— PASSAGE FOR REVIEW —
YantrikDB — A Cognitive Memory Engine for Persistent AI Systems

The memory engine for AI that actually knows you.

The Problem

Current AI systems have no coherent memory architecture. They bolt together generic databases — vector stores, knowledge graphs, key-value caches — none of which were designed for how cognition works. This makes persistent, evolving AI relationships impossible at scale.

Today's AI memory is:

Store everything → Embed → Retrieve top-k → Inject into context → Hope it helps.

That does not scale cognitively.

The Thesis

AI needs a purpose-built memory engine with native support for:

  • Temporal decay — memories age and fade like human memory
  • Semantic consolidation — patterns are extracted, redundancy is compressed
  • Conflict resolution — contradictions are detected and resolved conversationally
  • Multi-device replication — local-first CRDT-based sync across devices
  • Proactive cognition — background processing that gives AI genuine reasons to initiate conversation

All in a single embedded engine — no server, no network hops, no stitching together five databases.

Why Not Use Existing Solutions?

Solution What it does What it lacks
Vector DBs (Pinecone, Weaviate, Milvus) High-dimensional nearest-neighbor lookup No time awareness, no causality, no compression, no self-organization
Knowledge Graphs (Neo4j) Structured relations, entity linking Hard to scale dynamically, poor for fuzzy memory, not adaptive
Memory Frameworks (LangChain, LlamaIndex) Retrieval wrappers, context injection Not true memory architectures — just middleware

Human memory is hierarchical, compressed, contextual, self-updating, emotionally weighted, time-aware, and predictive. No existing system addresses this holistically.

Architecture

Design Principles

  • Embedded, not client-server — single file, no server process (like SQLite)
  • Local-first, sync-native — works offline, syncs when connected
  • Cognitive operations, not SQLrecord(), recall(), relate(), not SELECT
  • Living system, not passive store — does work between conversations

Unified Index Architecture

Five index types in one engine, sharing the same memory pages, WAL, and query planner:

┌─────────────────────────────────────────────────────┐
│                  YantrikDB Engine                         │
│                                                     │
│  ┌───────────┬───────────┬───────────┬───────────┐ │
│  │  Vector   │  Graph    │ Temporal  │   Decay   │ │
│  │  Index    │  Index    │  Index    │   Heap    │ │
│  │  (HNSW)  │ (Entities)│ (Events)  │(Priority) │ │
│  └───────────┴───────────┴───────────┴───────────┘ │
│  ┌───────────┐                                      │
│  │ Key-Value │                                      │
│  │  Store    │                                      │
│  └───────────┘                                      │
│                                                     │
│  ┌───────────────────────────────────────────────┐  │
│  │         Write-Ahead Log (WAL)                 │  │
│  └───────────────────────────────────────────────┘  │
│  ┌───────────────────────────────────────────────┐  │
│  │      Replication Log (append-only)            │  │
│  │      CRDT-based conflict resolution           │  │
│  └───────────────────────────────────────────────┘  │
└─────────────────────────────────────────────────────┘
  1. Vector Index (HNSW) — semantic similarity search across memories
  2. Graph Index — entity relationships ("Max is user's dog", "user works at Meta")

— PROBLEM REQUIREMENTS —
Continue the YantrikDB description from where it stops.

— EXTRACTED DATA —
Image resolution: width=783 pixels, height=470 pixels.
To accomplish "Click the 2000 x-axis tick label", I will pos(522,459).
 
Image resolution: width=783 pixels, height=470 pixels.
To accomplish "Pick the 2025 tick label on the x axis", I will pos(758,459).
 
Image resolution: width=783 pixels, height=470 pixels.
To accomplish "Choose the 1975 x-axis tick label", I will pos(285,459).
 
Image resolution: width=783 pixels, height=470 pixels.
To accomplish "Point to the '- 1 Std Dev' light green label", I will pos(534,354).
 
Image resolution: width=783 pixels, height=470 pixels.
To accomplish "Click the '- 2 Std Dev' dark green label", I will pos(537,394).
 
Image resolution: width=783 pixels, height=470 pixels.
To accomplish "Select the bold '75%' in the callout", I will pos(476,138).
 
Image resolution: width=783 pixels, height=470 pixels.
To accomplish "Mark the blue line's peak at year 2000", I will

— OUTPUT —
  3. Temporal Index — time-series style, "what happened around Tuesday"
  4. Decay Heap — priority queue with importance scores that degrade over time
  5. Key-Value Store — fast facts ("user's name is Pranab")

Memory Types

Inspired by cognitive science (Tulving's taxonomy):

Type What it stores Example
Episodic Events, experiences with context "User had a rough day at work on Feb 20"
Semantic Facts, knowledge, abstractions "User is a software engineer who likes AI"
Procedural Strategies, behaviors, what worked "User prefers concise answers with code examples"
Emotional Valence weighting on memories "Dog's death → high emotional weight → never forget"

Core Operations

yantrikdb.record(memory, importance=0.8, emotion="frustrated")
yantrikdb.recall("What does the user feel about their job?")
yantrikdb.relate("user.job", "user.stress", strength=0.7)
yantrikdb.consolidate(topic="user.career", since="30d")
yantrikdb.decay(threshold=0.1)       // prune low-importance memories
yantrikdb.forget(memory_id)          // explicit removal
yantrikdb.conflict(memory_a, memory_b)  // flag contradiction
yantrikdb.resolve(conflict_id, resolution)  // user-driven resolution

// Session tracking — memories auto-link to the active session
yantrikdb.session_start(namespace, client_id)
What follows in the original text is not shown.